Il report dell’Istat “La dinamica demografica durante la pandemia Covid-19- Anno 2020” fotografa un quadro desolante: al 31 dicembre 2020 la popolazione residente del nostro Paese è inferiore di quasi 384 mila unità rispetto all’inizio dell’anno, come se fosse sparita una città grande quanto Firenze

L'Istituto Nazionale di statistica registra inoltre un calo dei matrimoni: 96.687, -47,5% rispetto al 2019.

 

Istat: record negativo di nascite

Scendono del 3,8% le nascite: gli iscritti in anagrafe per nascita sono stati appena 404.104, quasi 16 mila in meno rispetto al 2019. Un calo più accentuato al Nord-ovest (-4,6%) e al Sud (-4,0%), soprattutto nei mesi di novembre e dicembre (-10,3%).


Ma quali sono le ragioni di questa denatalità? Oltre a fattori che si sono già osservati nell’ultimo decennio (progressiva riduzione della popolazione in età feconda e l'incertezza per il futuro), si può aggiungere il “senso di sfiducia” generato nel corso della prima ondata della pandemia. “Il clima più favorevole innescato nella fase di transizione può avere avuto effetti benefici transitori, poi annullati dall’arrivo della seconda ondata” si legge sul Report.

 

Mai così tanti morti dal secondo Dopoguerra secondo l’Istat

Il quadro demografico dell’Italia ha subito un profondo cambiamento a causa del Covid-19: nel 2020 i decessi in totale ammontano a 746.146, il numero più elevato mai registrato dal secondo dopoguerra, con un aumento rispetto alla media 2015-2019 di oltre 100 mila unità. 

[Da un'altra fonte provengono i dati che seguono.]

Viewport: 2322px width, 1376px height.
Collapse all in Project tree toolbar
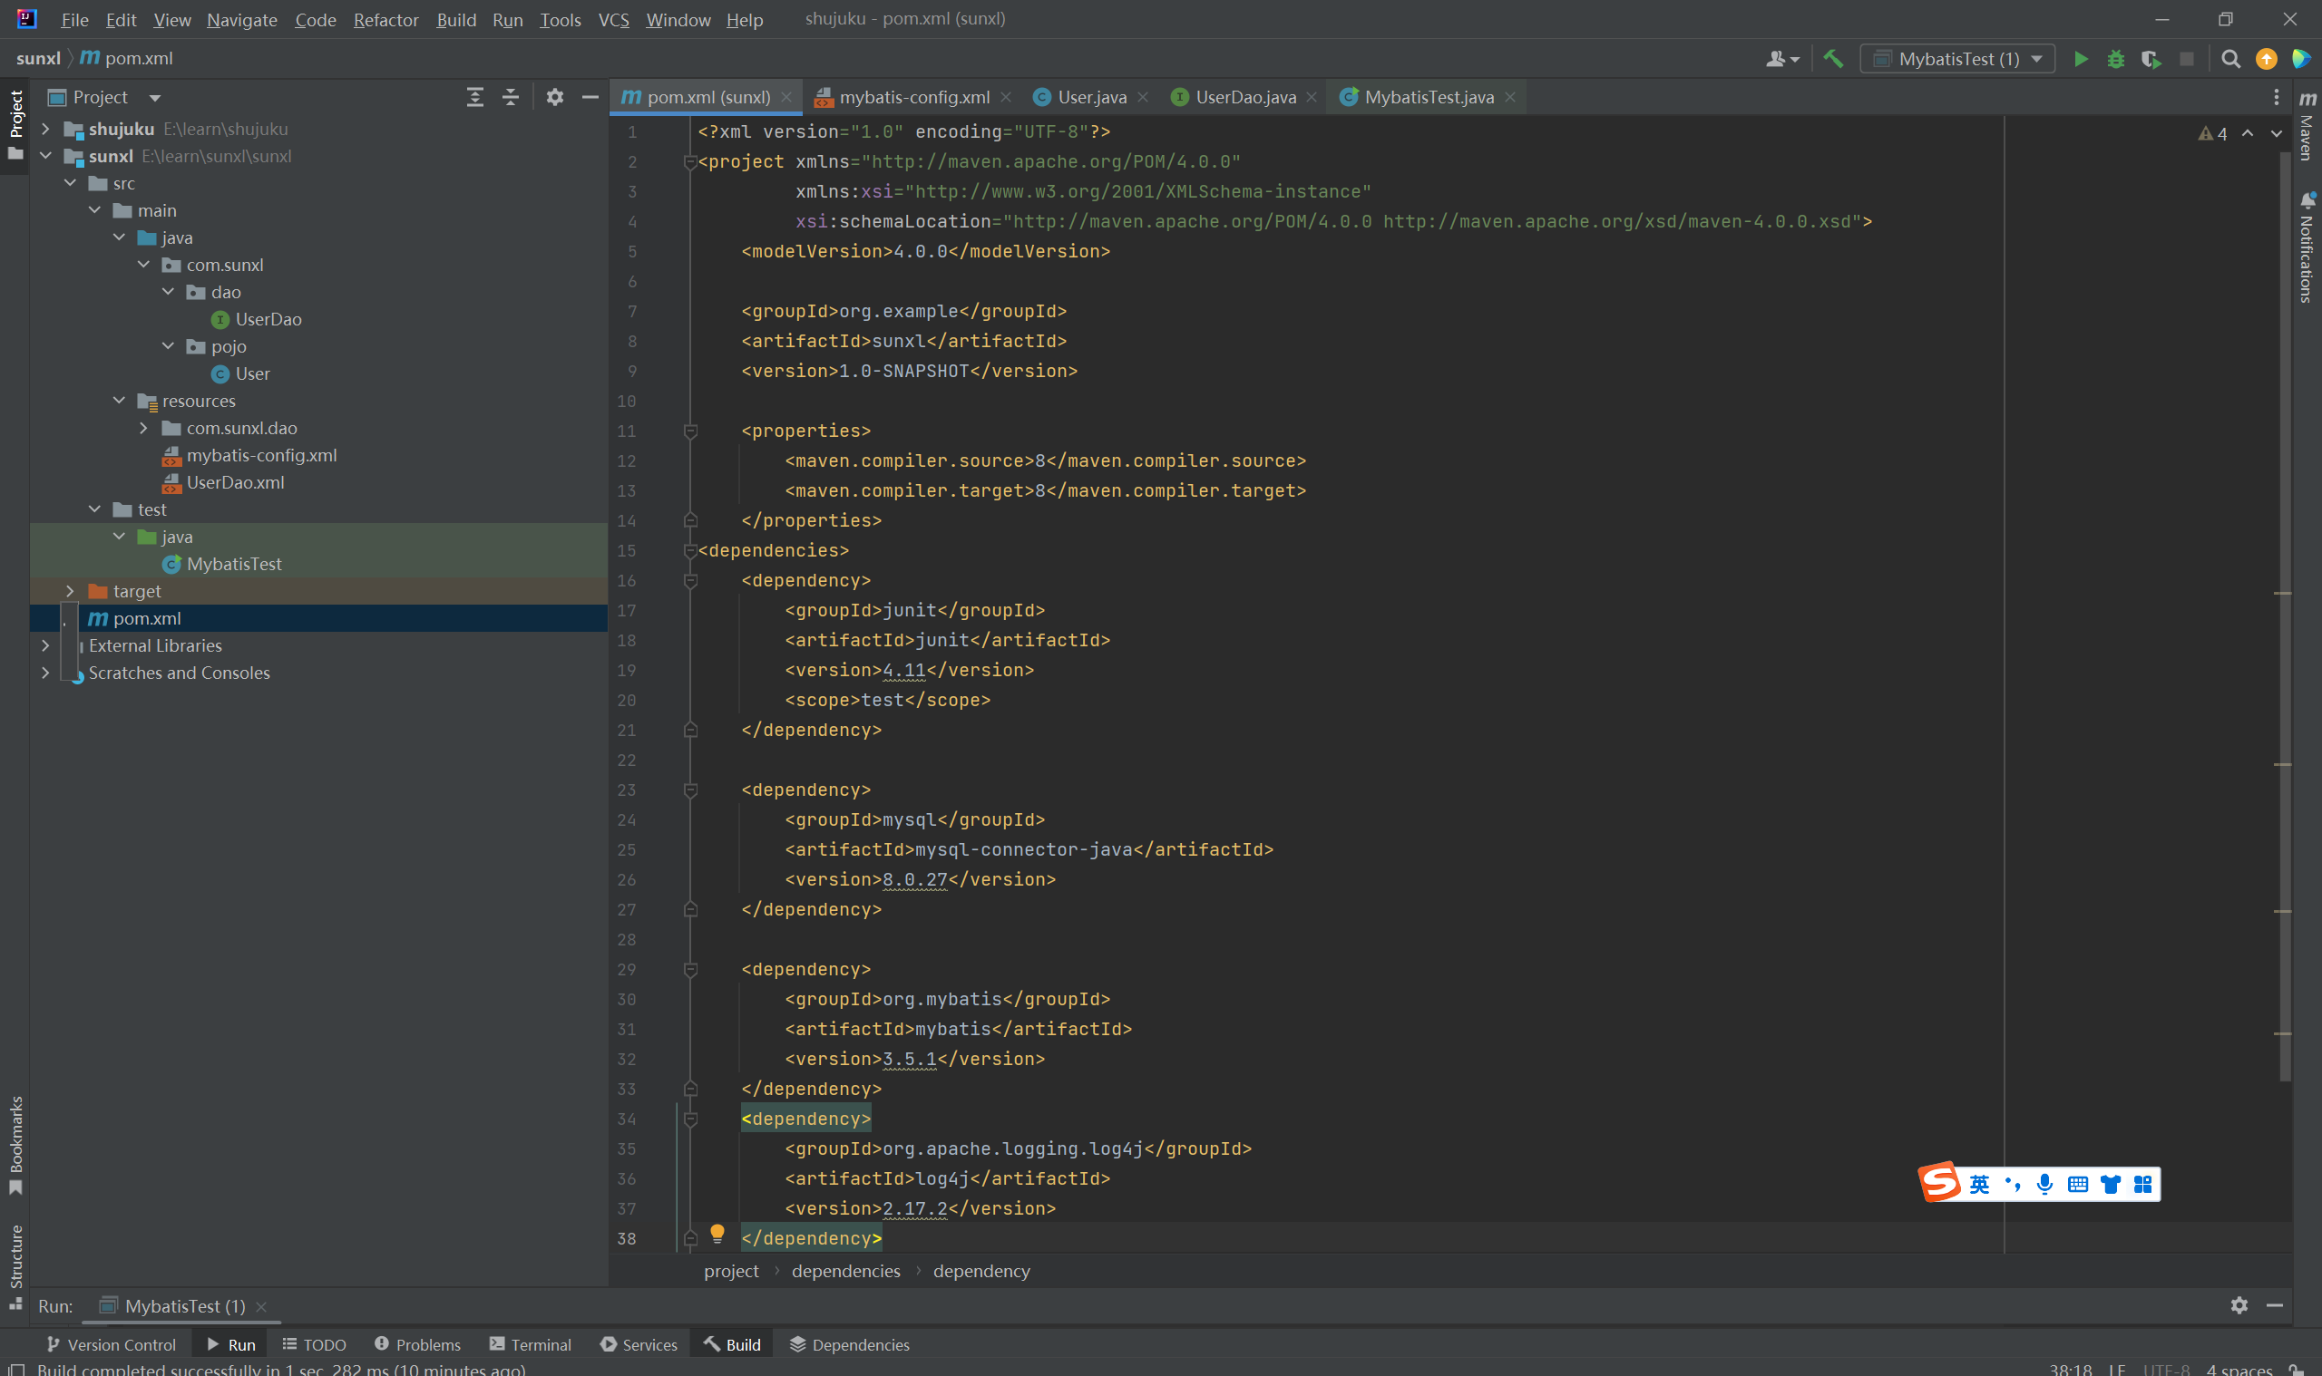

Al 31 dicembre 2020, la popolazione residente in Italia è di 59.257.566 persone, 383.922 in meno rispetto all’inizio dell’anno (-0,6%).

 

Nel corso della prima ondata dell’epidemia (marzo-maggio 2020), si legge sul report, i decessi a livello nazionale sono stati 211.750, quasi 51 mila in più rispetto alla media dello stesso periodo dei 5 anni precedenti (+31,7%). Di questi, quelli di persone positive al Covid-19 registrati dalla Sorveglianza integrata ammontano a 34.079 (il 67% dell’eccesso totale).

 

Questo aumento del numero dei decessi della prima ondata si è concentrato soprattutto al nord. L'impatto più pesante in Lombardia: +111,8%, mentre per le altre Regioni l’incremento dei morti del periodo marzo-maggio è compreso tra il 42% e il 53%. Il Veneto e il Friuli Venezia Giulia invece si caratterizzano per un numero di decessi più contenuto (rispettivamente +19,4% e +9,0%).

Al Centro le Marche fanno registrare il +27,7% di eccesso di morti: una percentuale ben diversa dall’incremento medio della ripartizione (+8,1%). Nel Mezzogiorno solo l’Abruzzo e la Puglia (+11,6% entrambe) fanno rilevare valori molto al di sopra di quello medio dell’ area (+5,1%).

 

Nei mesi di "transizione", tra giugno e settembre, si può osservare una diminuzione della mortalità, con valori poco superiori a quelli degli anni 2015-2019: 203 mila morti, di cui 1.833 ricondicibili al Covid-19.

A partire da ottobre, con la seconda ondata, si è verificato un nuovo aumento, sempre rispetto alla media all'ultimo trimestre del periodo 2015-2019. Nel periodo ottobre-dicembre 2020 si contano in totale 213.226 decessi: oltre 52 mila in più, 39.927 da Covid-19 (il 77% dell’eccesso).


Il deficit di “sostituzione naturale” tra nati e morti è inferiore solo a quello record del 1918 (-648 mila), quando l’epidemia di “spagnola” fece segnare la metà degli 1,3 milioni di decessi registrati quell’anno.